Privacy Policy
Last updated: 10 March 2026. ComplianceRadar ("we", "us", "our") operates the ComplianceRadar service and is committed to protecting your privacy in line with the EU General Data Protection Regulation (GDPR) and applicable data protection laws.
1. Data controller
The data controller responsible for your personal data is ComplianceRadar. You may contact us regarding data protection at the contact details provided on our website.
2. What data we collect and why
We collect the following categories of personal data for the purposes described:
- Email addresses — When you provide an email (e.g. when requesting scan results or signing up), we use it to deliver your scan report, send product-related communications, and for lead generation and marketing with your consent where required by law.
- Website URLs — The URLs you submit for compliance scanning are processed to perform the scan and generate the audit report. We use this information only for providing the service and improving our offering.
- Account and authentication data — If you create an account (e.g. via email/password or Google sign-in), we store the data necessary to authenticate you and link your scans to your account, in accordance with our terms of service.
3. Legal basis
We process your data on the following legal bases under the GDPR: performance of a contract (delivering scans and paid reports), legitimate interests (service improvement, security, fraud prevention), and where applicable your consent (e.g. marketing, optional cookies).
4. Third-party sub-processors
We use the following sub-processors to operate the service. Each is bound by data processing agreements and/or standard contractual clauses where required:
- Stripe — Payment processing. Card and payment data are handled directly by Stripe; we do not store full payment card details. Stripe's privacy policy and DPA apply.
- Google Gemini API — We send only the text extracted from the URLs you scan (and related technical observations) to Google's Gemini API for AI-powered compliance analysis. We do not use your personal data or scan content to train AI models. Google does not use our API data to train its generative models. Processing is for analysis only and is governed by our agreement with Google.

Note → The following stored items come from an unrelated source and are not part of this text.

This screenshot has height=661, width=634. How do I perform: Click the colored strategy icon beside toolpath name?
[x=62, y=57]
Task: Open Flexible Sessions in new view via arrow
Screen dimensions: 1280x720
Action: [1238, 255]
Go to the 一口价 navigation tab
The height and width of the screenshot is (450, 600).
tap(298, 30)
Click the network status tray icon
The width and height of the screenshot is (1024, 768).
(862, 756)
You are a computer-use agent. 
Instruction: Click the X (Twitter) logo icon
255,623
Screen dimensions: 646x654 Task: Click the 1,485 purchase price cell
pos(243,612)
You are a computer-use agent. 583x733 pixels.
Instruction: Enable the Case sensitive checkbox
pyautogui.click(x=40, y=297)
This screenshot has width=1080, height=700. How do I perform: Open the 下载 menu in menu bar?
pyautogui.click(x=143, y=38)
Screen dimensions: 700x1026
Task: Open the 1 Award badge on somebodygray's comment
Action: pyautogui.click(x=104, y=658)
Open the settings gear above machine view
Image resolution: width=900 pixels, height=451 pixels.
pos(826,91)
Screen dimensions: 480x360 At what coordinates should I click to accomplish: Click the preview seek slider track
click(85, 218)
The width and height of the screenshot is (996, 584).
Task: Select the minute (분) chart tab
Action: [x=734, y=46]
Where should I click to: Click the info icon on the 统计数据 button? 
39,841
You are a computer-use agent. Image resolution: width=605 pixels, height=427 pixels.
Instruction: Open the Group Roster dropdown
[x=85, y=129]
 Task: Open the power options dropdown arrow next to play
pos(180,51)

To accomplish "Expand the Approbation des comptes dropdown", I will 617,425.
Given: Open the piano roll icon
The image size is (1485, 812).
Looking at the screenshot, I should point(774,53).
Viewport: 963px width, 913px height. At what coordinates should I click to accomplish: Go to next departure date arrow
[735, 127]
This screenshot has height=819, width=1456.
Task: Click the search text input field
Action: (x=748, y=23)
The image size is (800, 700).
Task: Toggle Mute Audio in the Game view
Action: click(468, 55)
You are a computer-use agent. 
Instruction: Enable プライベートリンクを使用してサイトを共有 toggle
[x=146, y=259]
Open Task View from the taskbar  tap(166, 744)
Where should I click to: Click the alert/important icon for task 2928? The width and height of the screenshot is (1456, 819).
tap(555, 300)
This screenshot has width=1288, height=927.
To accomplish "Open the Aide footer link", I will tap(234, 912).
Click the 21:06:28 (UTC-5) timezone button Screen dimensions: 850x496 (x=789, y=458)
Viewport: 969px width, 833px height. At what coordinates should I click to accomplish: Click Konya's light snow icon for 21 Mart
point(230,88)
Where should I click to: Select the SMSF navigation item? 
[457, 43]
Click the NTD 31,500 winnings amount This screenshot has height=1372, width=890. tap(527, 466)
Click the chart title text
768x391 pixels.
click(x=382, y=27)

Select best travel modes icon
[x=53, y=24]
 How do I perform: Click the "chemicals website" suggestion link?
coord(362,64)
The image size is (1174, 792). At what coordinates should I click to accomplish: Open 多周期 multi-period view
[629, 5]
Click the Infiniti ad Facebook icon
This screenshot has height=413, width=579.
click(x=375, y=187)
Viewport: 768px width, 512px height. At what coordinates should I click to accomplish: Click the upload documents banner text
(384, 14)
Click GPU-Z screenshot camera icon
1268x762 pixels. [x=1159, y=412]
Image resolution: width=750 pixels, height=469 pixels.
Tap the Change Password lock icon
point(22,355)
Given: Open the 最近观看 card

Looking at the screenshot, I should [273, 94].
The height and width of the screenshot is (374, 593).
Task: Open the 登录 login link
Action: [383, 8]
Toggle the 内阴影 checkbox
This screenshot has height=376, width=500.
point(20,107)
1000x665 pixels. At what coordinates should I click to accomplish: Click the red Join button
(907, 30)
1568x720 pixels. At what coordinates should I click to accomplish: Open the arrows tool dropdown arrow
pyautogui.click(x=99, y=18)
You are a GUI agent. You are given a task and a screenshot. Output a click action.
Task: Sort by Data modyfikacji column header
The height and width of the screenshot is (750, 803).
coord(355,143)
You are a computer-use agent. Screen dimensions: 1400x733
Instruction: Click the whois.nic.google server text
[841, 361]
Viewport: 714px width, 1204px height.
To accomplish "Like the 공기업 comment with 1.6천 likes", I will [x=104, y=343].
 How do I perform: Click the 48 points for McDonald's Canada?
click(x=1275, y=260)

- Vercel — Hosting and serverless execution of our application. Application data (including URLs and scan results) may be processed on Vercel's infrastructure. Vercel provides appropriate safeguards for international transfers.
5. Retention and storage
We retain scan results, account data, and logs only as long as necessary to provide the service, comply with legal obligations, and resolve disputes. You may request deletion of your data subject to applicable retention requirements.
6. Your rights
Under the GDPR you have the right to access, rectify, erase, restrict processing, data portability, and to object to processing. You also have the right to lodge a complaint with a supervisory authority. To exercise these rights, contact us using the details on our website.
7. Security
We implement technical and organisational measures to protect your data. For more detail, see our Security page.
8. Changes
We may update this privacy policy from time to time. The "Last updated" date at the top will be revised, and we will notify you of material changes where appropriate.